Cozinheiras escolares revelam desafios e sobrecarga na tarefa diária de alimentar estudantes de todo o Brasil

Número de cozinheiras é insuficiente segundo 7 em cada 10 profissionais, 80% apontam a temperatura nas cozinhas como principal problema de infraestrutura e 26% já precisou se afastar por acidentes de trabalho.

Compartilhe!

Yuri Simeon | Observatório da Alimentação Escolar (ÓAÊ)

Essenciais para a garantia do direito à alimentação escolar, as cozinheiras escolares são, em sua maioria, mulheres, negras, com 35 anos ou mais e estão sobrecarregadas. É o que revela a publicação “Levanta Dados Cozinheiras: o que relatam sobre a realidade do trabalho nas cozinhas escolares”, um retrato inédito das condições de trabalho destas profissionais, produzido pelo Observatório da Alimentação Escolar (ÓAÊ).

A pesquisa ouviu 1.270 cozinheiras escolares atuantes no Programa Nacional de Alimentação Escolar (PNAE), com respostas coletadas entre fevereiro e março de 2025. Os dados revelam que 94,8% das respondentes são mulheres, e 66,2% se autodeclaram negras (pretas e pardas), confirmando o perfil predominantemente feminino e racializado do trabalho nas cozinhas escolares.

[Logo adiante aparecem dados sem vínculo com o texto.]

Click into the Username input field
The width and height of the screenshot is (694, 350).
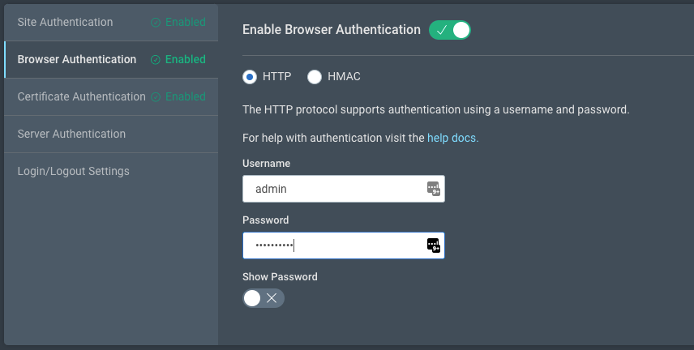[x=332, y=189]
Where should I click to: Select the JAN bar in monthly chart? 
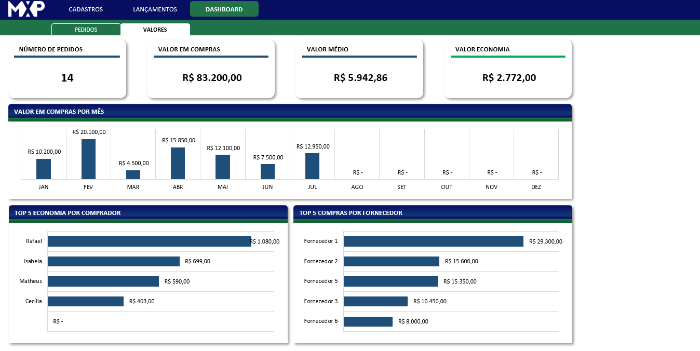(44, 169)
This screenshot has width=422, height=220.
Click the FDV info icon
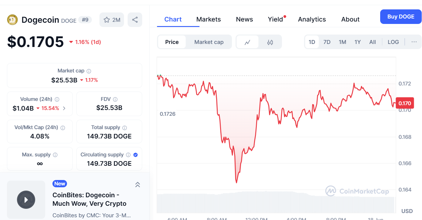(x=115, y=99)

A maioria tem entre 35 e 54 anos (71,6%), atua na rede municipal (55,3%) ou estadual (41,2%), e está vinculada ao poder público (86,2%), sendo 75,1% servidoras públicas. O levantamento mostra que 58% está há cinco anos ou mais no PNAE, com 37% do total com mais de dez anos de experiência na alimentação escolar.

Para Débora Olimpio, assessora Executiva e de Pesquisa do ÓAÊ, o estudo traz luz à uma categoria ainda muito invisibilizada. “É motivo de grande felicidade, mas também de preocupação, pensar que esse é o primeiro mapeamento nacional das condições de trabalho das cozinheiras escolares, em que elas são porta-vozes de suas próprias realidades. Esperamos que este estudo possa contribuir com o avanço da valorização e por melhores condições de trabalho para essa categoria tão determinante para a execução do PNAE”.

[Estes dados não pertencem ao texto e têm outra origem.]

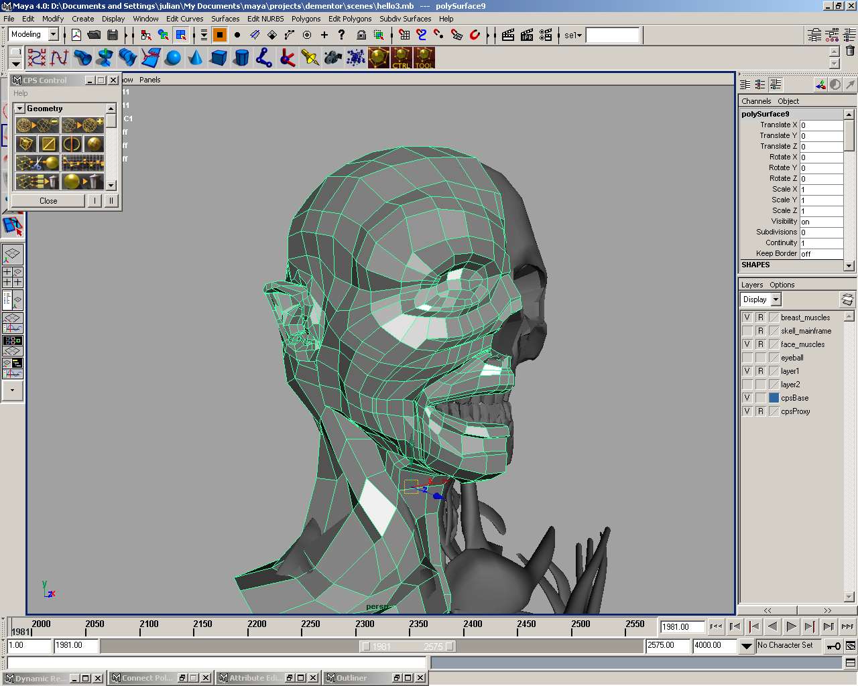The image size is (858, 686).
Task: Click the create new layer icon
Action: [x=847, y=299]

Precariedade e adoecimento nas cozinhas escolares

As carências estruturais são marcantes. O número de cozinheiras é insuficiente para atender às demandas da alimentação escolar, segundo 69,5% das entrevistadas. No país, existem 272.777 cozinheiras escolares, de acordo com o Censo Escolar (2022), uma média de menos de duas cozinheiras por escola.

As condições físicas das cozinhas também preocupam: 38,1% classificam o espaço como “regular”, 19,5% como “ruim” e 13,3% como “péssimo”. Entre os problemas mais citados estão a temperatura desagradável (80,2%), falta de utensílios (56%) e espaço insuficiente (45,2%).

“Já tivemos casos de cozinheiras serem retiradas desmaiadas da cozinha por excesso de calor. A grande maioria das cozinhas no Amazonas não tem janela e nem exaustor. A gente tem que deixar a porta aberta para ter ventilação. Nossas cozinhas estão sucateadas. Tem cozinha que nem faca tem, a gente tem que comprar a faca”, relata Helen Melo, cozinheira escolar em Manaus e convidada do debate de lançamento da publicação.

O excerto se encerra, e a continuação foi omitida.